:: Directions ::
Keyword search on "view": report each line of the records that contains it.

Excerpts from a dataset

##########

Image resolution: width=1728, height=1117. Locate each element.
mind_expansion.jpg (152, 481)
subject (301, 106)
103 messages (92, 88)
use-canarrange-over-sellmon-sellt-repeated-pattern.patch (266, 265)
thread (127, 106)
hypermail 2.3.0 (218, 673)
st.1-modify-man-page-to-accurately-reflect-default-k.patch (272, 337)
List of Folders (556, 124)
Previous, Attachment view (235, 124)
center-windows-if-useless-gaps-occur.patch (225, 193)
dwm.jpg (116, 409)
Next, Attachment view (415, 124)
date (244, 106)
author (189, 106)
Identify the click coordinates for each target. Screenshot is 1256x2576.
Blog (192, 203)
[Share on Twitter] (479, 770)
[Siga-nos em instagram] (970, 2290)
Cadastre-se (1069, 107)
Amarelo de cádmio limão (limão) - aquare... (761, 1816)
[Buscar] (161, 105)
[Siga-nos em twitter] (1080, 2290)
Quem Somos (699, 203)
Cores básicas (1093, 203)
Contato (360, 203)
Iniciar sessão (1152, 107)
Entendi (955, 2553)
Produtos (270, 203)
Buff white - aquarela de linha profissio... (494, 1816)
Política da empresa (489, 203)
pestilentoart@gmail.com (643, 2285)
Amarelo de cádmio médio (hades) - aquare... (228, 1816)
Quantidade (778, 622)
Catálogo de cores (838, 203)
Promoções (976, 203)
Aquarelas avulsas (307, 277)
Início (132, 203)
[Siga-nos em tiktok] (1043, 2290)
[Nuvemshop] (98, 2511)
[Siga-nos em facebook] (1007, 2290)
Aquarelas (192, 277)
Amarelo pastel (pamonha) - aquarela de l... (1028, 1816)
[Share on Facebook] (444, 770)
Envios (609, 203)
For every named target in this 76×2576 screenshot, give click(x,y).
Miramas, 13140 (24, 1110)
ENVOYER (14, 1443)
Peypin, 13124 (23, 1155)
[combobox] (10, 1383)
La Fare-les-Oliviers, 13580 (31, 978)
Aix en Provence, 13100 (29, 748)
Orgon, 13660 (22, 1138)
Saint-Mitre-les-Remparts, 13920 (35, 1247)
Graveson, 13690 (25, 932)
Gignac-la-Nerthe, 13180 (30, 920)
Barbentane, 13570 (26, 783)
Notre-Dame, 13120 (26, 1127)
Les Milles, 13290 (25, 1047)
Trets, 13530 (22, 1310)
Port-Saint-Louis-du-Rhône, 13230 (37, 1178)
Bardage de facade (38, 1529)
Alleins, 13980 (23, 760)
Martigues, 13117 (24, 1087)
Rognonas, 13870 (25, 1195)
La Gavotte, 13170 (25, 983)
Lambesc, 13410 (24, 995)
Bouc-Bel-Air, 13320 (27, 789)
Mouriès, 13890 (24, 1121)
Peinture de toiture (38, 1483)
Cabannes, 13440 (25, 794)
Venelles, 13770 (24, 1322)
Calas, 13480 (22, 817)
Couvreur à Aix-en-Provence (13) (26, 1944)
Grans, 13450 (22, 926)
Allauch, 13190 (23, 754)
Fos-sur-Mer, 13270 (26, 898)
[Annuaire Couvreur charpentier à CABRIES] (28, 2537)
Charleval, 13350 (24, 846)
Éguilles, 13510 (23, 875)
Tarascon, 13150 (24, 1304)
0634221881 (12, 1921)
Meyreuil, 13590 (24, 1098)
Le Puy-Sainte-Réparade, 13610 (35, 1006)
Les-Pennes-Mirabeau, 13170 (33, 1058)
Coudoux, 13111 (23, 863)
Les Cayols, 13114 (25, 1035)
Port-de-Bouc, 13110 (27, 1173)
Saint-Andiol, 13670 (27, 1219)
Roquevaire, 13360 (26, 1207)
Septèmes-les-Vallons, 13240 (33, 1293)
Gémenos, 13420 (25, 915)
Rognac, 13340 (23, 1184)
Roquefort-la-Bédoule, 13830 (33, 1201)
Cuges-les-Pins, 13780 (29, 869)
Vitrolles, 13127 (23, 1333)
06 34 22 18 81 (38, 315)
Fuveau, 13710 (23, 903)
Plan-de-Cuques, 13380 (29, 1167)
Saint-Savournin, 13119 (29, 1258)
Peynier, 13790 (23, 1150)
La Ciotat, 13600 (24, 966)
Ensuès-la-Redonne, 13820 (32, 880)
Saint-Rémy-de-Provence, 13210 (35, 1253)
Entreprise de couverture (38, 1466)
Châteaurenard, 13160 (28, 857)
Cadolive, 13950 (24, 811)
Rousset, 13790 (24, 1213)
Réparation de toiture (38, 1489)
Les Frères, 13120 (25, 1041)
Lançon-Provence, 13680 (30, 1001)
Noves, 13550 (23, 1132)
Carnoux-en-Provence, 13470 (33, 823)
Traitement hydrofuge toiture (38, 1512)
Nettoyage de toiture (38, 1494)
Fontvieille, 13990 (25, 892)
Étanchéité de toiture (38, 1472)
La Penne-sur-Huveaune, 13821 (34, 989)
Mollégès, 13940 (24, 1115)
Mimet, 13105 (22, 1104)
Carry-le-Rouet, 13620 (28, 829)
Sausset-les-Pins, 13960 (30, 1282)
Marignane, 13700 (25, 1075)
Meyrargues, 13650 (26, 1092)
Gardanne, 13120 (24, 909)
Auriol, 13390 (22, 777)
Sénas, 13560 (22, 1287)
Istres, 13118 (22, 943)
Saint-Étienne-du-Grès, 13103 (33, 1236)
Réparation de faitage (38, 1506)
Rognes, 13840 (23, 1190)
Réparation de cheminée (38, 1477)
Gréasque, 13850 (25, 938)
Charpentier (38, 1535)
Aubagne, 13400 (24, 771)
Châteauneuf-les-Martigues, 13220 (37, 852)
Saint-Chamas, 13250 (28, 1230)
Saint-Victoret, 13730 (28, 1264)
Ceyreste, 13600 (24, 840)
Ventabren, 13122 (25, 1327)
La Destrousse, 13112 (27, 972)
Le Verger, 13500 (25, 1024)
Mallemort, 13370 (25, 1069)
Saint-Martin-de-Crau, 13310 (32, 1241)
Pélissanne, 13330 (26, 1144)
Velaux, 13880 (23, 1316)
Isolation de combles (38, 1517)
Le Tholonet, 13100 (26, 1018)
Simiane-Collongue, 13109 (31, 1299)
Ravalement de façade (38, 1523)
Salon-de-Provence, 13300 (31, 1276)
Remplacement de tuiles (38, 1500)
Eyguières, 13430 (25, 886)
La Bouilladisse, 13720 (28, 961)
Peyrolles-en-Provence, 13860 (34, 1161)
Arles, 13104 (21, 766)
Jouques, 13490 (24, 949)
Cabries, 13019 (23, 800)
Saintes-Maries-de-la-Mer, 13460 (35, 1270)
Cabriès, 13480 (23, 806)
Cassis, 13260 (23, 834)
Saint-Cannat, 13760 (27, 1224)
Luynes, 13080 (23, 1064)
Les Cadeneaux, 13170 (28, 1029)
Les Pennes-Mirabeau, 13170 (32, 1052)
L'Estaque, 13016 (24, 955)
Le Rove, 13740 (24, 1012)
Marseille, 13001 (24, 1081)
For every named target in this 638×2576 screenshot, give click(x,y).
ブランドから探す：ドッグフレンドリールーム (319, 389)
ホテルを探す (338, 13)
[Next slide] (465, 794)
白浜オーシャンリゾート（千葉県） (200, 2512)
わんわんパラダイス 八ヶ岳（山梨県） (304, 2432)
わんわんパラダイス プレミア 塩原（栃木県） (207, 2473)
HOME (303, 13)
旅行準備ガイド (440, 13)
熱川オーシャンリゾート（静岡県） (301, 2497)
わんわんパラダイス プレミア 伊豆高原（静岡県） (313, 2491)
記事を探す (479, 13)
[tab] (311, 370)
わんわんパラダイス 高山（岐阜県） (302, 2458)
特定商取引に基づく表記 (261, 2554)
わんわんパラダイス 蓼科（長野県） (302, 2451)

##########

:: Expected answer ::
Previous, Attachment view (235, 124)
Next, Attachment view (415, 124)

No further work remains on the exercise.